Fredenbaum-Wirt bestellte einen eigenen Ballon

Von weiteren Aufenthalten der Aeronautin Paulus in Dortmund ist nichts bekannt. Doch fand die Dortmund Ballon-Geschichte am Fredenbaum eine Fortsetzung. Denn der rührige Fredenbaum-Wirt Wilhelm Knäpper schaffte im Jahre 1908 einen eigenen Ballon an. Dass die Ballon-Starts die Zuschauer in Massen anzogen, war ihm sicherlich nicht entgangen. Er hoffte zweifellos auf gute Geschäfte mit dem eigenen Ballon.

Der Ballon „Fredenbaum“ war von Käthe Paulus aus bestem Material gefertigt worden. Er hatte einen Durchmesser von 16 Metern und sein Fassungsvermögen betrug zwischen 1.400 und 1.500 Kubikmetern.

Flucht im Ballon vor den Gläubigern

Die neue Attraktion des Fredenbaum wurde einerseits als Fesselballon genutzt, in dem zahlendes Publikum im Korb über dem Fredenbaum schweben konnten. Doch sollte er auch für echte Fahrten und selbst für wissenschaftliche Unternehmungen genutzt werden.
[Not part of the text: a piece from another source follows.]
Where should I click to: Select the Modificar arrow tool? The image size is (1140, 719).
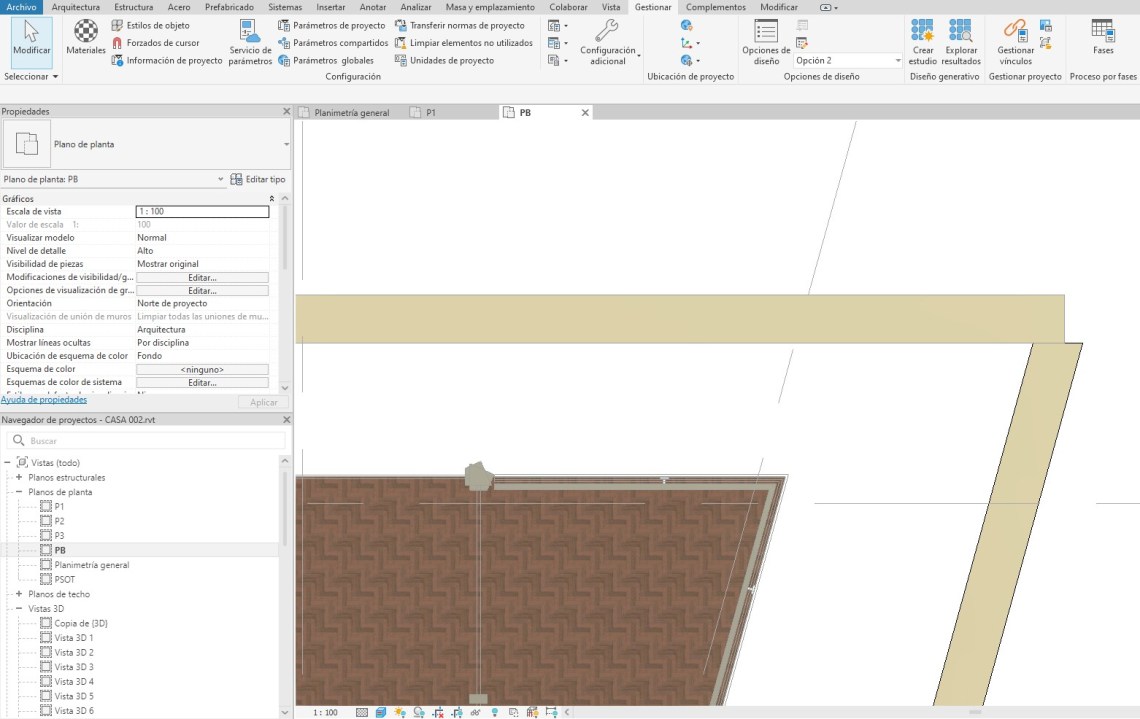tap(32, 37)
Der Ballon des Fredenbaum-Wirts Knäpper, 1908/09
Der Ballon des Fredenbaum-Wirts Knäpper (1908/09) Sammlung Klaus Winter

Der Anfang fiel allerdings schwer, denn beim Saisonstart 1908 herrschte ein Schnee- und Regenwetter. Was mies begann, setzte sich den ganzen verregneten Sommer 1909 über fort.

Der Fredenbaum-Wirt geriet in wirtschaftliche Nöte. Es ging das böse Wort um, Knäpper hätte den „Luftballon“ unter Dampf gebracht, damit er bei einer ungünstigen Wendung seines Konkursverfahrens mit diesem „über das große Wasser“ fliehen könne.

Erinnerungsstücke für die Luftfahrtsammlung

Käthe Paulus gab die Ballonfahrten und die Fallschirmsprünge mit Beginn des Ersten Weltkrieges auf. Während des Krieges fertigte sie Ballonhüllen und Fallschirme u. a. für die deutschen Ballon-Aufklärer an der Front. Für ihren Einsatz wurde sie mit dem Verdienstkreuz für Kriegshilfe geehrt.

Nach dem verlorenen Ersten Weltkrieg stand die deutsche Luftfahrt aufgrund der Bestimmungen des Versailler Vertrags quasi vor dem Aus. Käthe Paulus lebte nun in bescheidenen Verhältnissen in Reinickendorf. Sie starb 1935 an einer Krebserkrankung.

Die Luftfahrtpionierin wurde in Berlin-Reinickendorf beigesetzt. Ihr Grab ist jetzt ein Ehrengrab des Landes Berlin. Einige ihrer persönlichen Erinnerungsstücke hatte sie noch zu Lebzeiten der 1932 gegründeten deutschen Luftfahrtsammlung am ehemaligen Berliner Flughafen Johannisthal geschenkt.